Whereas Damien O’Reilly, its Brussels-bound former host, provided a reliably sympathetic ear to farmers’ fears, Boucher-Hayes is known for his climate-action series Hot Mess (RTÉ Radio 1, Monday), which forensically documents the impact of global warming. Given that the phrase “green agenda” counts as gross profanity in many agricultural circles, for a broadcaster of such pedigree to discuss the suspiciously metropolitan concept of biodiversity on a rare bastion of rural-oriented programming seems as provocative as, well, a vegan discussing the merits of steak. Boucher-Hayes’s ominous intro does little to dissuade this assumption. “We are going to begin with nothing less than the future of agriculture in Ireland,” he portentously intones.
But fears of Countrywide going full Eamon Ryan prove premature. Boucher-Hayes visits a Galway farmer named Pat Joyce, a member of the assembly, to discover what the body’s proposals might mean for the agricultural community. Joyce admits some colleagues were sceptical about his participation but thinks the sector will play a pivotal role in future developments. “A lot of farmers don’t know what biodiversity is, but they understand nature,” he says.
Under Philip Boucher-Hayes, its new incumbent, Countrywide appears more attuned to ground-level sustainability than the realpolitik of agribusiness
It’s a clear-eyed but gently encouraging report. Joyce is wary about media portrayals of his vocation – “Farming has become a dirty word” – but he’s equally keen to restore biodiversity, literally at grass-roots level. And if Boucher-Hayes can sometimes come across as elevated in tone – he’s unmistakably a big-picture guy – he’s astute and forthright in his questions.
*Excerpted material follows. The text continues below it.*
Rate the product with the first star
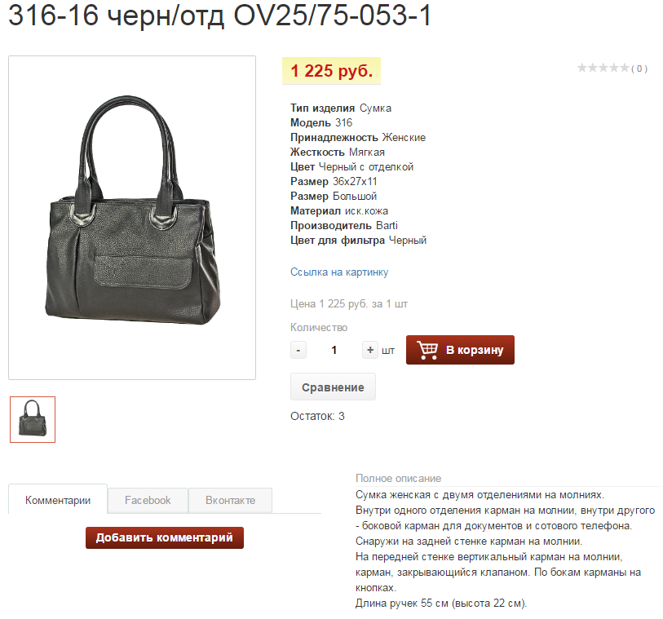 point(582,68)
Initial impressions notwithstanding, he’s also alive to the concerns of his audience. Interviewing the chairwoman of the citizens’ assembly, Aoibhinn Ní Shúilleabháin, he pointedly asks if the exercise will end up as farmers being told what to do by the rest of the country.
In fairness, last week’s show is something of an outlier in content: the previous edition had Boucher-Hayes covering more conventional rural-themed fare, from the avian-flu outbreak to an interview with Minister of State for Agriculture, Food and the Marine Pippa Hackett. Even so, under its new incumbent, Countrywide appears more attuned to ground-level sustainability than to the realpolitik of agribusiness.
The programme also carries a report by Della Kilroy from a community garden in Cork, where local residents originally from the likes of Kenya and Congo – some of whom live in direct provision – are growing the kind of produce they would have eaten in their native land. This seems a long way from Tuam farmers, but it nonetheless points to a potential shared future.
Speaking to Donal McCormack of Community Gardens Ireland, Boucher-Hayes hears how Ireland is out of step with European neighbours in local horticultural projects; there are about 2,500 allotments here, compared with 40,000 in similarly sized Denmark. To those dealing in the hard practicalities of farming, these gardens might seem like mere bagatelles, but the host knows that such projects might be vital players in food security. “With supply-chain disruptions down the line, growing your own is no-brainer,” Boucher-Hayes concludes. In this light, broadening Countrywide’s remit makes sense: we could all be farmers soon.